--- Exercice 1 ---
Répondez à ces questions sur le texte consacré à la régularisation des sans-papiers :
(a) À combien de personnes le texte estime-t-il les sans-papiers et demandeurs d'asile en France ?
(b) Quel pays d'origine des migrants le texte cite-t-il ?
(c) Qui signe le texte ?
--- Exercice 2 ---
Recopiez le passage du texte consacré à la régularisation des sans-papiers qui va de « Par Hédi Chenchabi » à « à cette situation. », en remplaçant « précarité » par « pauvreté ».
--- Exercice 3 ---
Rédigez la suite du texte consacré à la régularisation des sans-papiers, à partir de sa dernière phrase.

--- Extrait à lire ---
+ + +

En cette période de post-confinement, une régularisation massive, maîtrisée et généreuse des sans-papiers et des demandeurs d’asile en France est possible et souhaitable. Par cette politique de salubrité publique, de respect de la dignité, de la liberté et de mobilisation de chacun, chaque personne exclue de son droit et enfin régularisé, trouvera enfin sa place dans la société, par une insertion économique qui permettra une égalité de droits avec les autres travailleurs.
Par Hédi Chenchabi *
La pandémie qui sévit partout dans le monde met les personnes les plus vulnérables dans une situation à laquelle nous devons faire face dans le respect de la personne humaine. Les sans-papiers et les demandeurs d’asile sont des hommes et des femmes qui vivent dans la précarité la plus totale, dans l’insécurité et sans statut. Estimés en France à environ 300.000 personnes (soit 0,5% de la population), ils vivent et travaillent clandestinement, le plus souvent dans l’incertitude du lendemain et dans la précarité. Des mesures d’urgence à l’échelle de la France et de l’Europe s’imposent pour trouver des solutions à cette situation.
Les pays d’origine des migrants, dont la Tunisie, ne peuvent pas rester indifférents à la question des droits de leurs ressortissants.

+ + +

--- Données présentées ---
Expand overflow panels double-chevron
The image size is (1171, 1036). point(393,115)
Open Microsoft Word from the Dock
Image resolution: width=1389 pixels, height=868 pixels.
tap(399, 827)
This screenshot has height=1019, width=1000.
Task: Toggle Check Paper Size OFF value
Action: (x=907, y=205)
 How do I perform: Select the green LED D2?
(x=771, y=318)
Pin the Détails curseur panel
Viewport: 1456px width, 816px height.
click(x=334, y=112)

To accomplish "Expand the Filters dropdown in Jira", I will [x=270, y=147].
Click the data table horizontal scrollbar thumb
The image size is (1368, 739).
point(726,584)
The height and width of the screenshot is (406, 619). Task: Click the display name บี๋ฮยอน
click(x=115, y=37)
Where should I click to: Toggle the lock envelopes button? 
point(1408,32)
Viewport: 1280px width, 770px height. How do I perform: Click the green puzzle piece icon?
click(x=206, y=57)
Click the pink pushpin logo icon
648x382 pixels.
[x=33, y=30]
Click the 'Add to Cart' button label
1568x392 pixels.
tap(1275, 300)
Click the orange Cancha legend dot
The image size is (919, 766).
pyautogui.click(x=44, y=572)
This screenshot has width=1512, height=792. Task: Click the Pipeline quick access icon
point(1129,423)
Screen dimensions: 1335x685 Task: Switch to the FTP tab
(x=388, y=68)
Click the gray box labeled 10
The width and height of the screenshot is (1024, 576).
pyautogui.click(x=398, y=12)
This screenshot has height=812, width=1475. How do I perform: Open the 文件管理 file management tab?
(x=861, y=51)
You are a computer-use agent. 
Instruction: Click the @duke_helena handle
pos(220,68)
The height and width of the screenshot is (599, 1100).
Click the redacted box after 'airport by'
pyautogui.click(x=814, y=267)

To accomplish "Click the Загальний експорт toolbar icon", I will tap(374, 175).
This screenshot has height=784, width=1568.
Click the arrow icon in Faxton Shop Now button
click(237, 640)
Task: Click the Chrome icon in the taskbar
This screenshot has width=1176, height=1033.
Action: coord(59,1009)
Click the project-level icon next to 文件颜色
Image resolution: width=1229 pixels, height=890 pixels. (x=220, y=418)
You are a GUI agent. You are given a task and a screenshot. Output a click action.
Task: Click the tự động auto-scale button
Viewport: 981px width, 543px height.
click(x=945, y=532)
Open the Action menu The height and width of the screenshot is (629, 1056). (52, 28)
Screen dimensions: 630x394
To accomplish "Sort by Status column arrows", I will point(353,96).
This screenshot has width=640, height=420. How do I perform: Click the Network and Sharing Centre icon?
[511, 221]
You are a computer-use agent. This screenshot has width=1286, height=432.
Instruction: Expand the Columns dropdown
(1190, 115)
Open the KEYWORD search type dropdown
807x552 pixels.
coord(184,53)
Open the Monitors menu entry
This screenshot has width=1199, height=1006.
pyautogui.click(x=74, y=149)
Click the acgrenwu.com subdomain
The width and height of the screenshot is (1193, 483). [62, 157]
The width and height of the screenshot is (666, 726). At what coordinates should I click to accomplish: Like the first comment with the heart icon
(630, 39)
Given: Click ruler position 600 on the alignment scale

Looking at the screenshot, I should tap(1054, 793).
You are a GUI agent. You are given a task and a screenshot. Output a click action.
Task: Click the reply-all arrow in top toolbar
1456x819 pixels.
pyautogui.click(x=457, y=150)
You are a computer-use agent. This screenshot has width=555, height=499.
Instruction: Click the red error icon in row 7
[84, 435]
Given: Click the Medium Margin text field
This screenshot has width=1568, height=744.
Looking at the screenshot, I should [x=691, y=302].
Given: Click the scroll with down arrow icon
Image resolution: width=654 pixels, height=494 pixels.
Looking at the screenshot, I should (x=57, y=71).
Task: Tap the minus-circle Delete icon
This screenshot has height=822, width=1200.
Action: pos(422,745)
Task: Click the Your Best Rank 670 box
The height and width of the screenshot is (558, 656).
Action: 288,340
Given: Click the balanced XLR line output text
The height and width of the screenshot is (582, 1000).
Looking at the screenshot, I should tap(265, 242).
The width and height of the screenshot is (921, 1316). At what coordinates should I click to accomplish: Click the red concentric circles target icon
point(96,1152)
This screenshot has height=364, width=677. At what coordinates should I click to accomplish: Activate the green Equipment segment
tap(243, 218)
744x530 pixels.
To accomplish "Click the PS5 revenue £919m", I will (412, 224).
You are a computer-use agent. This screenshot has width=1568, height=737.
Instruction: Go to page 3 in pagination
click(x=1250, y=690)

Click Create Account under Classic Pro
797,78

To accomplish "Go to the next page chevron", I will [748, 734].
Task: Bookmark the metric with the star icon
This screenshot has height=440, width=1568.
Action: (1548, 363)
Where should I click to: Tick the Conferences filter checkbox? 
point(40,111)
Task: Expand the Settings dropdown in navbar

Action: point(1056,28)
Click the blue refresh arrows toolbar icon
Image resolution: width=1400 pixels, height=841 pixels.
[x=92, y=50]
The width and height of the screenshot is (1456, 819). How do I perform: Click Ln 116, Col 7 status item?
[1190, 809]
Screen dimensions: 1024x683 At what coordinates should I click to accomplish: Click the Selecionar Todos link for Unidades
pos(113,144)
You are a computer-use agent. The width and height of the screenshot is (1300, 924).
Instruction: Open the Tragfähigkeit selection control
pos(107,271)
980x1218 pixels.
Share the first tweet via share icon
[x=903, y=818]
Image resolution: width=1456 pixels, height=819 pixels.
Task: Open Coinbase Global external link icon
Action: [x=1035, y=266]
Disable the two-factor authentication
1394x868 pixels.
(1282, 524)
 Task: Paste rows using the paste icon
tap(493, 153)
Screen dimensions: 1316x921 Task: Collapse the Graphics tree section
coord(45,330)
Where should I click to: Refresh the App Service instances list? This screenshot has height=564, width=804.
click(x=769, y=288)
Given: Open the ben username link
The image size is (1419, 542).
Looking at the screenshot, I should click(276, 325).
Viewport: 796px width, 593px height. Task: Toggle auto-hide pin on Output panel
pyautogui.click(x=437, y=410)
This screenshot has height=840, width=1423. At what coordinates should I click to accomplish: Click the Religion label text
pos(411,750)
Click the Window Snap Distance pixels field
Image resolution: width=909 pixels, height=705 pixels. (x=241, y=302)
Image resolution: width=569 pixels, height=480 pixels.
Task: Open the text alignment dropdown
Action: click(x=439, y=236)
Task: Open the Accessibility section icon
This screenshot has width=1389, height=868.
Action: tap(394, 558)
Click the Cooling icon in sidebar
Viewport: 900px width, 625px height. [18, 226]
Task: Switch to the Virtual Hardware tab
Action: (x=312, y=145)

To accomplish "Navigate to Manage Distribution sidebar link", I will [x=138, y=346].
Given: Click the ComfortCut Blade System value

+ + +

--- Réponse rédigée 1 ---
(a) Environ 300.000 personnes, soit 0,5 % de la population.
(b) La Tunisie.
(c) Hédi Chenchabi.

--- Réponse rédigée 2 ---
Par Hédi Chenchabi *
La pandémie qui sévit partout dans le monde met les personnes les plus vulnérables dans une situation à laquelle nous devons faire face dans le respect de la personne humaine. Les sans-papiers et les demandeurs d’asile sont des hommes et des femmes qui vivent dans la pauvreté la plus totale, dans l’insécurité et sans statut. Estimés en France à environ 300.000 personnes (soit 0,5% de la population), ils vivent et travaillent clandestinement, le plus souvent dans l’incertitude du lendemain et dans la pauvreté. Des mesures d’urgence à l’échelle de la France et de l’Europe s’imposent pour trouver des solutions à cette situation.

--- Réponse rédigée 3 ---
Avec cette pandémie, la situation des sans papiers et des demandeurs d’asile devient dramatique. Depuis des années et avec le durcissement des politiques migratoires en France et en Europe, les associations de l’immigration et de solidarité avec les sans-papiers n’ont jamais cessé leurs mobilisations et appels pour que cette catégorie de population trouve enfin une solution juste et humaine.
Aujourd’hui, ces revendications sont prises en compte par des députés et des personnalités d’horizons et groupes politiques divers, dont Olivier Faure (PS), Fabien Roussel (PCF) ou Sonia Krimi (LaREM) qui se sont associés, le jeudi 2 avril 2020, à un appel lancé par François-Michel Lambert (Libertés et Territoires). Pour eux, il est urgent de régulariser les sans-papiers qui vivent et travaillent en France et partout en Europe. Les appels et les initiatives dans ce sens se multiplient.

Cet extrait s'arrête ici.